Rosenstone told the board that after several months of meeting with college faculty, Minnesota business leaders and leaders of other college systems, he's ready to make some big changes.
"We are prepared to make the tough choices and to design the new ways of doing things," he said. "We're prepared to think differently, to work together differently."
Rosenstone didn't say exactly what those changes might be. Besides greater efficiency within the system, he said he wanted its campuses to work with the University of Minnesota and the state's private colleges to share programs.
After his 45 minute speech to the MnSCU board of trustees Rosenstone said one good example of example of potential innovation within MnSCU could come in online course offerings.
Most MnSCU colleges and universities offer their own courses online. Rosenstone said the system could trim those courses and offer a standardized online course for students across the entire state.
"We need to explore the possibility that we could create one absolutely spectacular online English course or psychology course or political science course, putting together the very best faculty in the system to create the very best course and actually making it available to students in multiple colleges and universities," he said.
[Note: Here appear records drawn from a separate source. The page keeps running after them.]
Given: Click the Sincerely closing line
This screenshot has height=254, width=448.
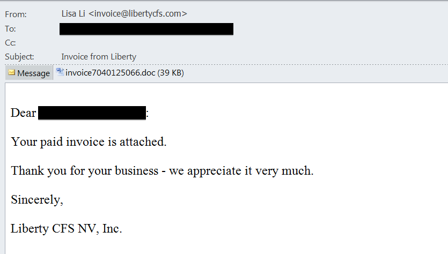Looking at the screenshot, I should pyautogui.click(x=37, y=199).
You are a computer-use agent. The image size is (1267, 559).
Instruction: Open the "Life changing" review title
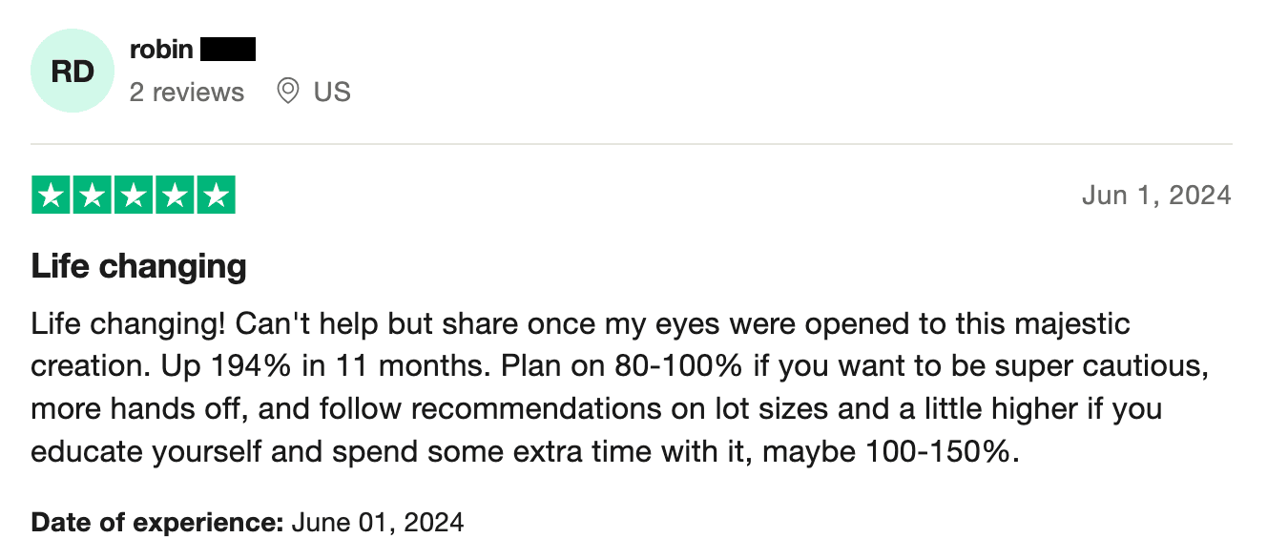139,266
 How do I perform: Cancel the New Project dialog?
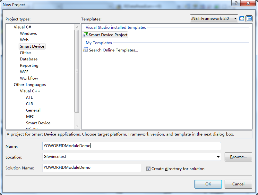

Amanda Bardonner, a senior at St. Cloud State University and a member of the Minnesota State University Student Association, supports the idea of MnSCU-wide online courses. She said statewide online courses could free up resources and allow MnSCU colleges to spend money in other areas.
"If we have that unified course that is across the system, then campuses can use a resource that that they were using to build that course curriculum on something else," Bardonner said.
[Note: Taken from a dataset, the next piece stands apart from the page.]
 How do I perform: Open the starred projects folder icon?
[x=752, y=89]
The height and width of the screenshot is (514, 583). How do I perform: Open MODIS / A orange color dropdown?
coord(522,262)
Rosenstone said the need to change MnSCU is partly is driven by budget pressures but cutting costs isn't the only reason to consider retooling the system. He said streamlined operation also could help sharpen MnSCU's image as the higher education system that produces a big part of the state's workforce.
He hopes to foster greater partnerships with Minnesota businesses, so they reach out to MnSCU when they're in need of skilled workers.
The new chancellor also said he's open to suggestions on how to make MnSCU work better.
"One of my jobs as chancellor is to scan very broadly and harvest the very best ideas, work with the faculty, work with the presidents to figure out which of those we can put to work," he said.
Rosenstone said he'll have more details on how a redesign of MnSCU could take shape at the board of trustees meeting in November.